# START OF Data

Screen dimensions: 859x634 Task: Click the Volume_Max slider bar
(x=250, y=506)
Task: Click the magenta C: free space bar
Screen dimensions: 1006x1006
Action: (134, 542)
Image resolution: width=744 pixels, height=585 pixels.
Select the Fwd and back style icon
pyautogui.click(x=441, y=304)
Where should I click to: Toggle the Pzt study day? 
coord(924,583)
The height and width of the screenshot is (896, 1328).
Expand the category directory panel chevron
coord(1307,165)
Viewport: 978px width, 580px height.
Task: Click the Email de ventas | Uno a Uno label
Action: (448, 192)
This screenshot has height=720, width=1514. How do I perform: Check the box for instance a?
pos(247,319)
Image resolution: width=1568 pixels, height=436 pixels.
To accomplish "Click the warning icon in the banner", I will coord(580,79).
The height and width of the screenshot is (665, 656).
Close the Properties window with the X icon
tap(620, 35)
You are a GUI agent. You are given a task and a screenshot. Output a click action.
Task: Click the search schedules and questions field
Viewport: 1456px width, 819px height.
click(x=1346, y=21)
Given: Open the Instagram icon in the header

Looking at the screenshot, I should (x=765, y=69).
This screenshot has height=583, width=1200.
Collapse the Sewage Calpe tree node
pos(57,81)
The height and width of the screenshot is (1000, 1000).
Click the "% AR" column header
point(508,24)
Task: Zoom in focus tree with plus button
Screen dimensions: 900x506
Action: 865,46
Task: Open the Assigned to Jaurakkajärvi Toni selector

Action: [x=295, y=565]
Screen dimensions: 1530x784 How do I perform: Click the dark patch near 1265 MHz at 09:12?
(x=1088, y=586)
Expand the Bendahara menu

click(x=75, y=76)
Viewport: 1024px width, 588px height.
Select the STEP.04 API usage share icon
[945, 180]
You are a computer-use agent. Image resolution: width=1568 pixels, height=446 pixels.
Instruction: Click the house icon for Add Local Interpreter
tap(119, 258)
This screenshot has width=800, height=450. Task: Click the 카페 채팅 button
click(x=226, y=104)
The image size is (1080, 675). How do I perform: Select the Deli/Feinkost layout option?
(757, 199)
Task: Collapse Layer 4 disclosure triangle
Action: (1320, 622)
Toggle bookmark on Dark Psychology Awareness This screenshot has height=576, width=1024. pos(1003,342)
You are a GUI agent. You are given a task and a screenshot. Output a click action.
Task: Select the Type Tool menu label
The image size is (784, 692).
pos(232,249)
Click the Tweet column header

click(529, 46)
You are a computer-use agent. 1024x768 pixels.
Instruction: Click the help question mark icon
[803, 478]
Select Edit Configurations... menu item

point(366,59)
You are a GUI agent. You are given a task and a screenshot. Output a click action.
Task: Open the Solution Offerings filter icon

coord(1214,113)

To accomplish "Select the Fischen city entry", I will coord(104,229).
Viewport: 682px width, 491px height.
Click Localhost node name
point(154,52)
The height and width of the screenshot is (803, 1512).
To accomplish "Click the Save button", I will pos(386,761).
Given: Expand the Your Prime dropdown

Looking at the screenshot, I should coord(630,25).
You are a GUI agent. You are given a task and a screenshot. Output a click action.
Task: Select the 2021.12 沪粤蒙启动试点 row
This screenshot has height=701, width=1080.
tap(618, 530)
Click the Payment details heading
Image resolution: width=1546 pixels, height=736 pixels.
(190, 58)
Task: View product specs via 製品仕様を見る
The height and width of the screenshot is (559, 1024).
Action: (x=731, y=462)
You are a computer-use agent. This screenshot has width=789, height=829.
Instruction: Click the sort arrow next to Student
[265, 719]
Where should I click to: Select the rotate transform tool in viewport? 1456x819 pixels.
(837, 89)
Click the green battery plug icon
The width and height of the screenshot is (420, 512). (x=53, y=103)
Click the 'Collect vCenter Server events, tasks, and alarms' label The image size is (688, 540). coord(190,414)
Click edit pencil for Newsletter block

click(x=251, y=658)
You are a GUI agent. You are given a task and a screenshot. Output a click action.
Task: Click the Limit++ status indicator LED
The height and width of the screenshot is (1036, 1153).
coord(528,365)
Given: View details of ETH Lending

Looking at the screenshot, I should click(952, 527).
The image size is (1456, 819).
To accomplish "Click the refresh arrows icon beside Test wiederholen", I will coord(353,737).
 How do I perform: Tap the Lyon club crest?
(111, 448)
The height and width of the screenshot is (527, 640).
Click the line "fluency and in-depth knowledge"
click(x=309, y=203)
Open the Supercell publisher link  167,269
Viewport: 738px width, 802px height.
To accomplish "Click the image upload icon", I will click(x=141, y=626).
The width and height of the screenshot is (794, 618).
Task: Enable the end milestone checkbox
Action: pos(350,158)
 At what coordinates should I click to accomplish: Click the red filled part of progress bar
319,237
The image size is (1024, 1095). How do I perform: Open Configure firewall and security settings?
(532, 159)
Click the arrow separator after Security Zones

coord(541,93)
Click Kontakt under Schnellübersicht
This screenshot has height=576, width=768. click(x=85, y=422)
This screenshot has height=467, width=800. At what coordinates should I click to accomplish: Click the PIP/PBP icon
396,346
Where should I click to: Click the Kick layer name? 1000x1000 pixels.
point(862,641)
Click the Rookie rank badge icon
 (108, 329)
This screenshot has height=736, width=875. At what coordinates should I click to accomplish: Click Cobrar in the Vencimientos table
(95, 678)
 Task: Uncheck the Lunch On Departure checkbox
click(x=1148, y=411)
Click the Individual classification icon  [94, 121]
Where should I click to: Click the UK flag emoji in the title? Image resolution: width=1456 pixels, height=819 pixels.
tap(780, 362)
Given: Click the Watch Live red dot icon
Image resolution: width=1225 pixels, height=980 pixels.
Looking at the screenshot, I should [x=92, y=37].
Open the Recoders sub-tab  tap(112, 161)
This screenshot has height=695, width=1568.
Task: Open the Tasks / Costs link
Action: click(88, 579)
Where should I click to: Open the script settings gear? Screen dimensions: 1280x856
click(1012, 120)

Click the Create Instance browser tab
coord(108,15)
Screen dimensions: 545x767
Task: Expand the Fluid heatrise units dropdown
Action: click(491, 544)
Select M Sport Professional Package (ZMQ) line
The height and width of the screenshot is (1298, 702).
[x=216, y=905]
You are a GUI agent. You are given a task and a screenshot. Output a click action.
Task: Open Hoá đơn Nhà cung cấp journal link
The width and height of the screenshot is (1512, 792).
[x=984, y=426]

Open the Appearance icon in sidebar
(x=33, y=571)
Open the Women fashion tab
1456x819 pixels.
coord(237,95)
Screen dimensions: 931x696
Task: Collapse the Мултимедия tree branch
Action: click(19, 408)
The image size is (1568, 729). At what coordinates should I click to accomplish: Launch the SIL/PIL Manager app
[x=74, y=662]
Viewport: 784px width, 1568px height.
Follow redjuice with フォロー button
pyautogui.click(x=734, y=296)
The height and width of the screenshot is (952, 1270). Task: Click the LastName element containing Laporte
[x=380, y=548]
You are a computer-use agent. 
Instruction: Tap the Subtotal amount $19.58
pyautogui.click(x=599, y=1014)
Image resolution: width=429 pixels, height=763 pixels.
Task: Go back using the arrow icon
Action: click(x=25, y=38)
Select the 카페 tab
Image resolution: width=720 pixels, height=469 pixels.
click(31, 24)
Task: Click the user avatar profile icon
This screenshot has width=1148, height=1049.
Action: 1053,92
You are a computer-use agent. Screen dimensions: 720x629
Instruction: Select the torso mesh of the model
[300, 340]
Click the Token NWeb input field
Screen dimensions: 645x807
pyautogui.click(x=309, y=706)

# END OF Data

### What the task requires:
Repeat the items word for word, from the very first line through the line containing "coord(924,583)", with both ends included.

### Exercise solution:
Screen dimensions: 859x634 Task: Click the Volume_Max slider bar
(x=250, y=506)
Task: Click the magenta C: free space bar
Screen dimensions: 1006x1006
Action: (134, 542)
Image resolution: width=744 pixels, height=585 pixels.
Select the Fwd and back style icon
pyautogui.click(x=441, y=304)
Where should I click to: Toggle the Pzt study day? 
coord(924,583)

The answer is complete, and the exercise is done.